## WHAT THE TASK REQUIRES
Set the listing down again in full, word for word, with the pictures left out.

== Segment start ==

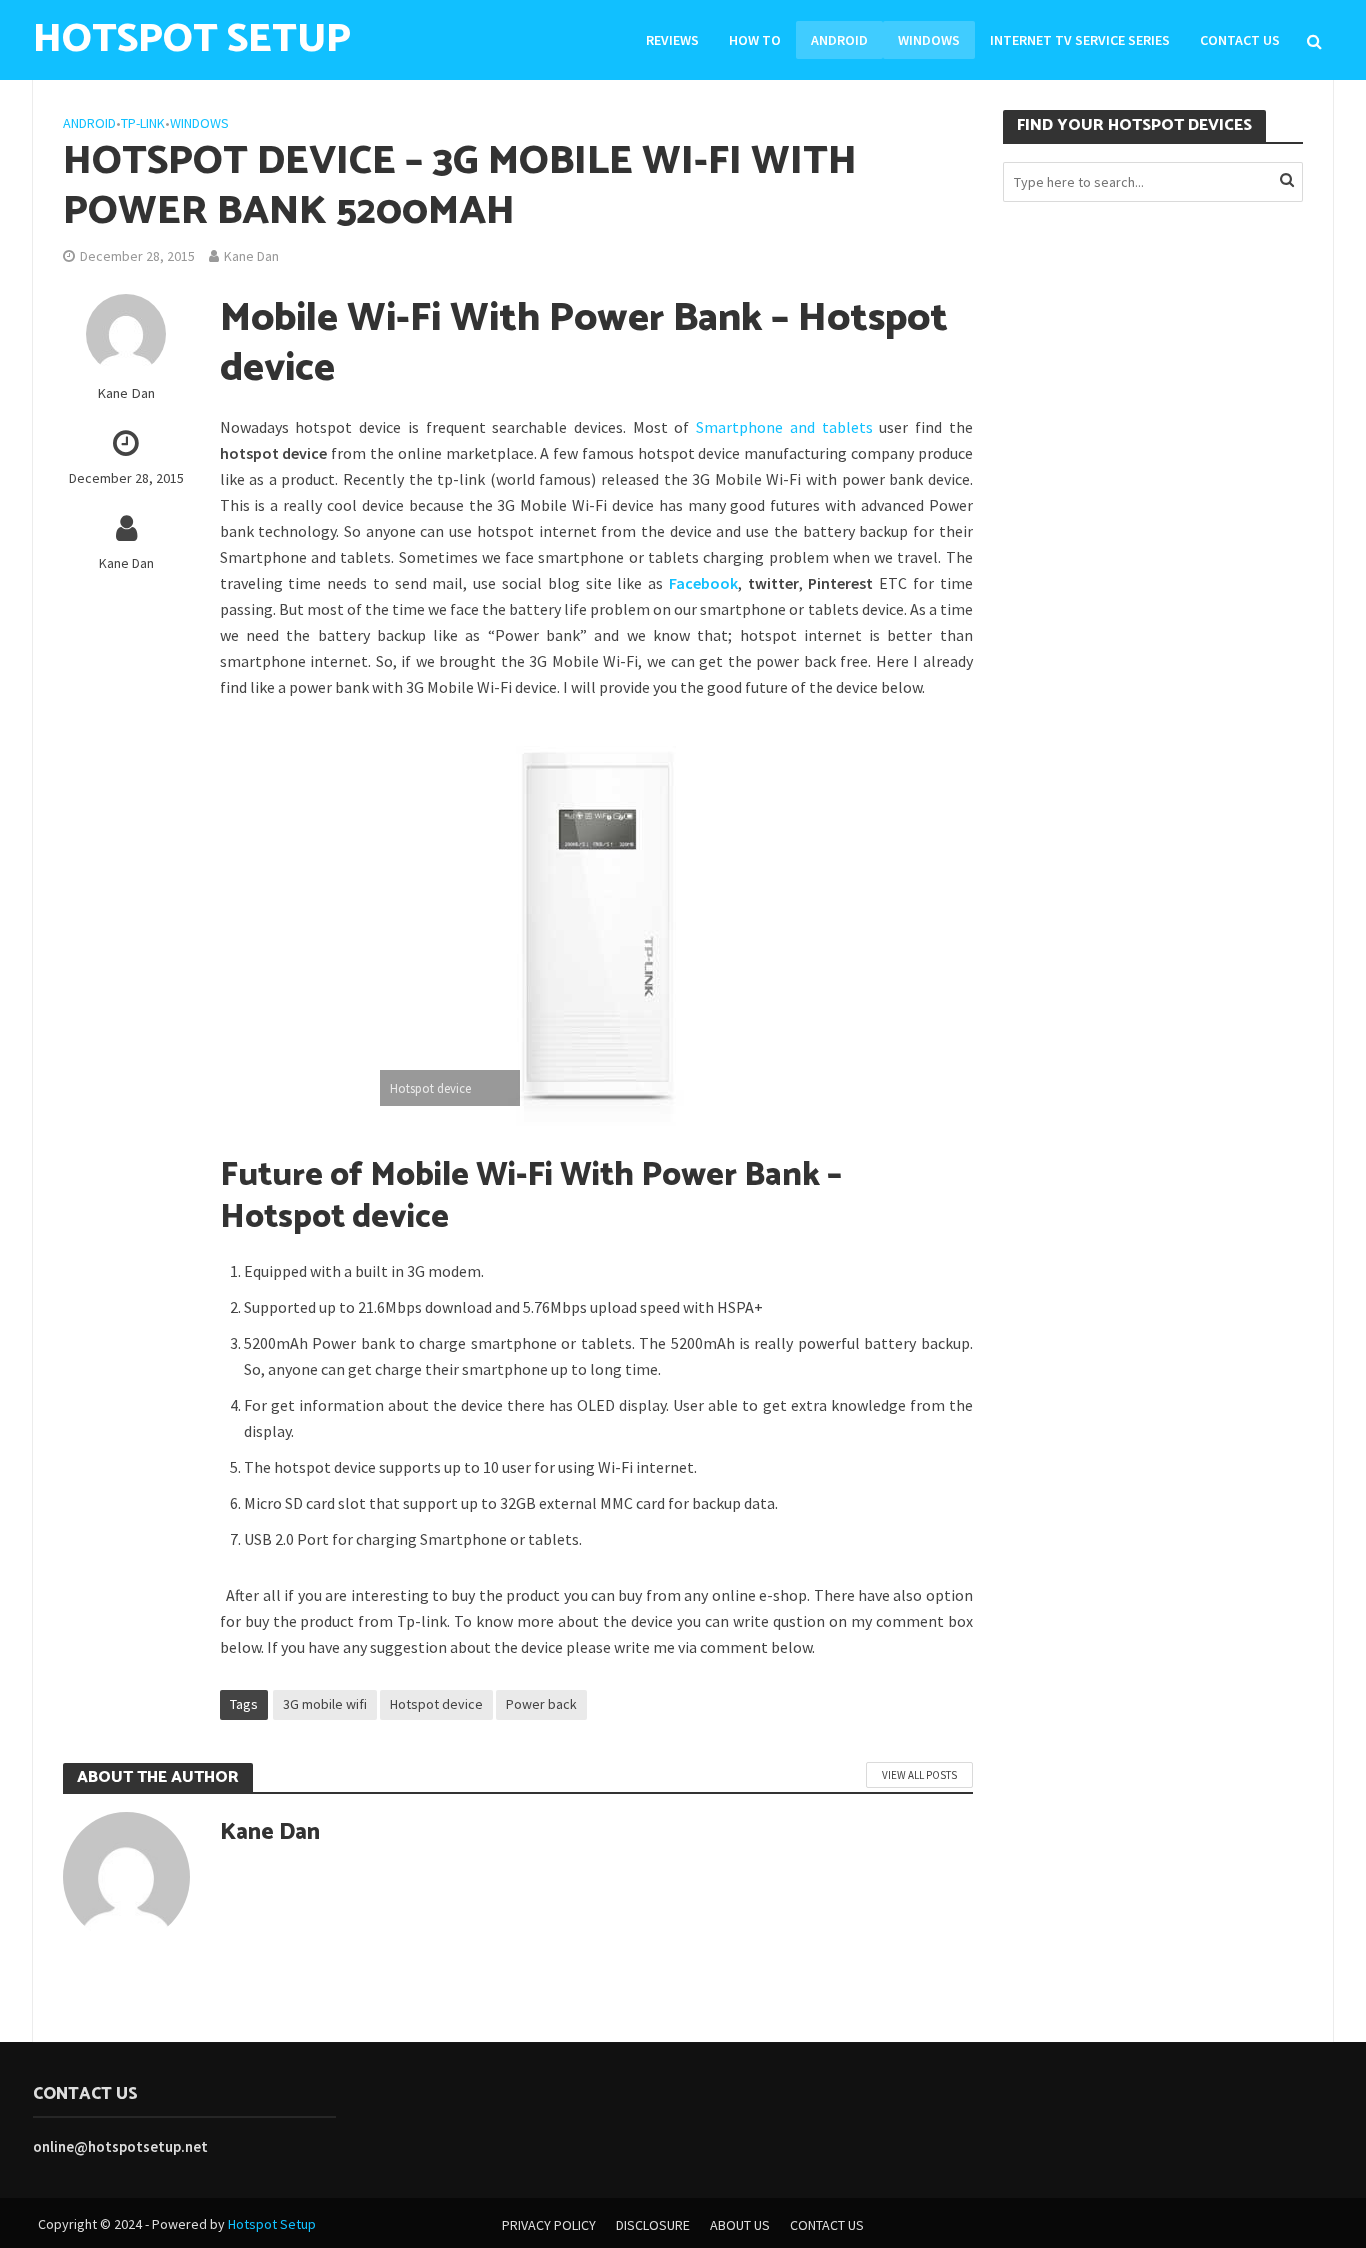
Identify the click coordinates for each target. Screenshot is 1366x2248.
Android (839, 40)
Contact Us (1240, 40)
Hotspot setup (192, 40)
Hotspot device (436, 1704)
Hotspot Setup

== Segment end ==

## TASK RESULT
Identify the click coordinates for each target. Screenshot is 1366x2248.
Android (839, 40)
Contact Us (1240, 40)
Hotspot setup (192, 40)
Hotspot device (436, 1704)
Hotspot Setup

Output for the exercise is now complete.